Back to the Future? A Look at U.S. Defense Innovation

For the past 70 years, militaries have set the research and development agenda for evolving defense technologies. Prior to World War II, though, militaries often adopted technologies that had been developed commercially. Historian, author, and naval architect Larrie D. Ferreiro is the Director of Research at the Defense Acquisition University. We spoke to him on the sidelines of GMF’s symposium “Defense Innovation and the Future of Transatlantic Defense Cooperation” on whether today’s defense needs might be better served by the older paradigm. He notes that these views are his own and do not represent any part of the Department of Defense.

You have suggested that innovation in the defense industry might be best served by shifting back toward a model that existed before World War II. Could you explain how you see the model that predominated for most of the 20th century, what the model was before that, and what a pivot towards that older model might look like?

During the Cold War, the defense research and development paradigm, greatly simplified, was as follows: The Department of Defense made forecasts of what the threat would be in 10, 20, and 30 years, and the R&D planning was put into place to match the threat and develop the required technologies. The classic example for this is the Second Offset Strategy. The Soviet Union always had more troops and conventional arms than did NATO. The first strategy to offset that advantage, build more nuclear weapons, failed when the Soviets matched our production. So, in 1975 the DOD started on what we now call the Second Offset Strategy, at the time called a Long-Range Research and Development Planning Program run by ARPA (today DARPA), because we had to out-think them and out-technology them; to paraphrase Mark Watney from The Martian, "We needed to science the shit out of this." We identified and developed over the next two decades the kinds of technologies that would allow us to outperform the Soviets, including stealth, microprocessors, software, the beginnings of the Internet, and long-range cruise missiles.

## [PARTS OF THE EXERCISE]
#1 Reproduce the passage of the defense innovation piece that begins with the words "For the past" and stops after "Department of Defense.".
#2 Name each technology that the defense innovation piece says was identified and developed to outperform the Soviets.
The data after this point comes from a separate source.

## [PROVIDED MATERIAL]
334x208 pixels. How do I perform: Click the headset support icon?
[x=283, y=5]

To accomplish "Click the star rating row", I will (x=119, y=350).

## [TASK ANSWERS]
#1
For the past 70 years, militaries have set the research and development agenda for evolving defense technologies. Prior to World War II, though, militaries often adopted technologies that had been developed commercially. Historian, author, and naval architect Larrie D. Ferreiro is the Director of Research at the Defense Acquisition University. We spoke to him on the sidelines of GMF’s symposium “Defense Innovation and the Future of Transatlantic Defense Cooperation” on whether today’s defense needs might be better served by the older paradigm. He notes that these views are his own and do not represent any part of the Department of Defense.

#2
- Stealth
- Microprocessors
- Software
- The beginnings of the Internet
- Long-range cruise missiles